* **Goal of the exercise**:
Determine the number of lines in the data that contain "icon". Answer with that number only.

* **Input data**:
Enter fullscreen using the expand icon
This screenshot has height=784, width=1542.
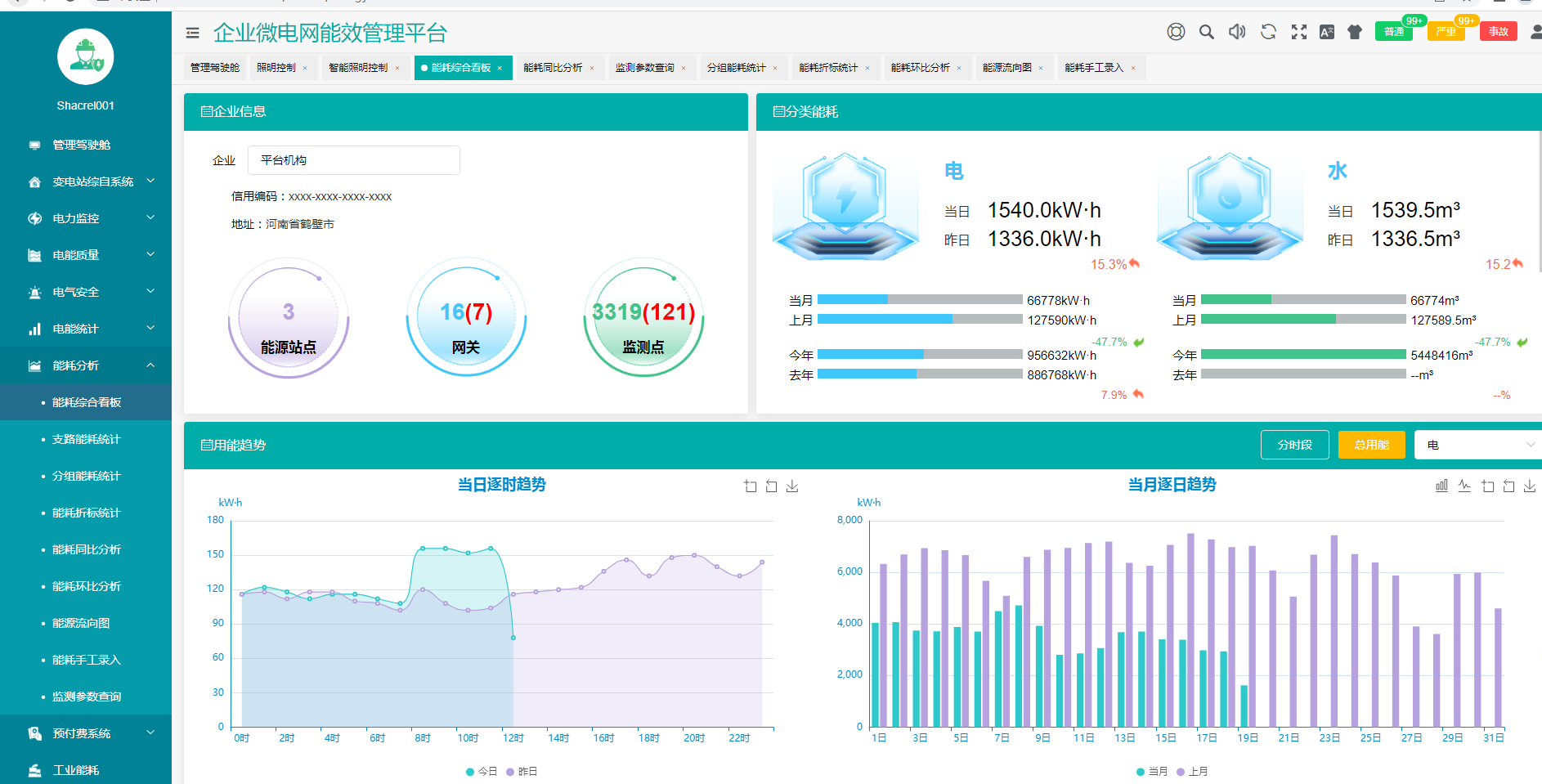pyautogui.click(x=1298, y=32)
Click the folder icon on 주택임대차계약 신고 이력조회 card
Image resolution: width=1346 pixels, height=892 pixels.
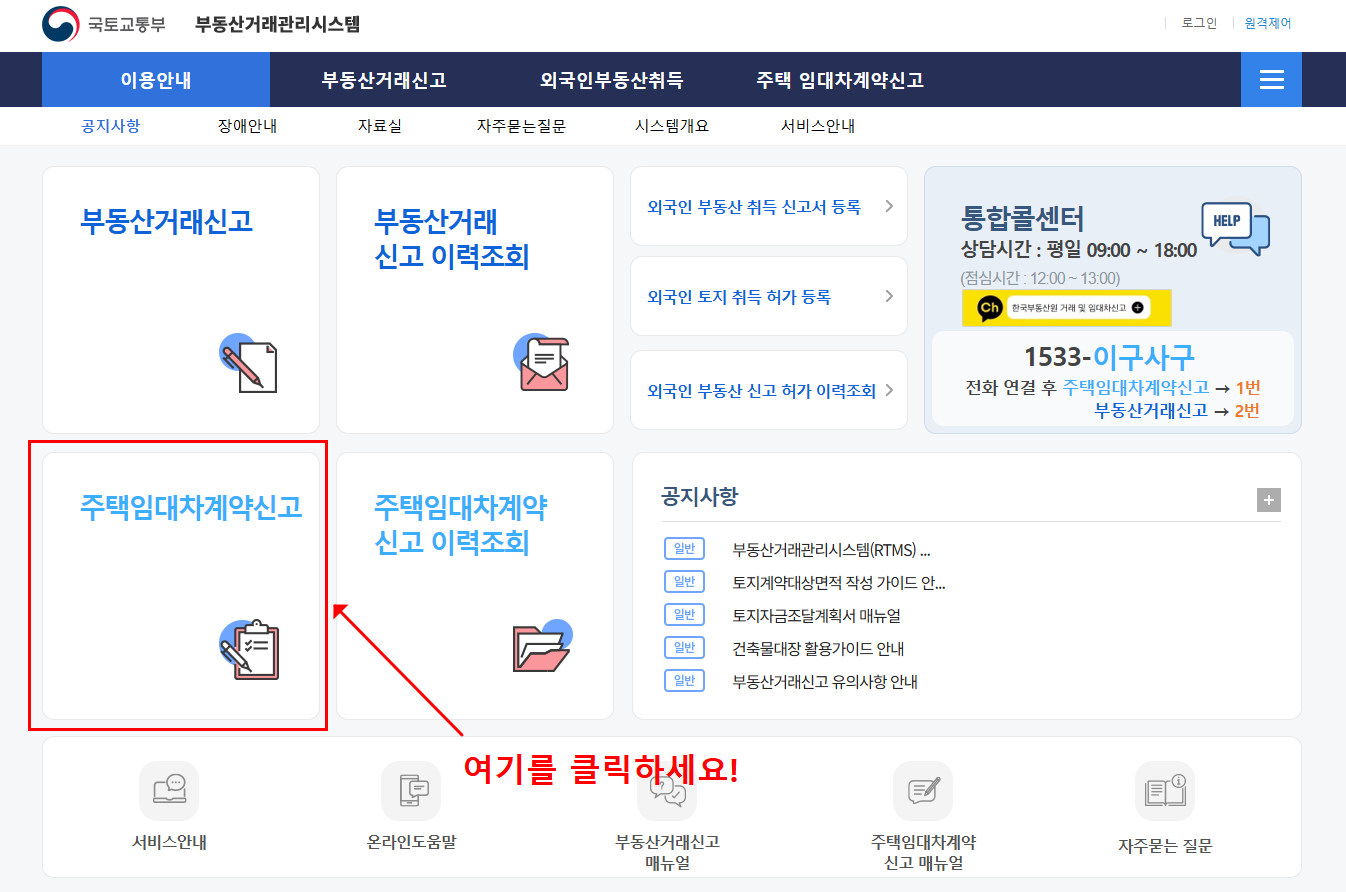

* **Solution**:
2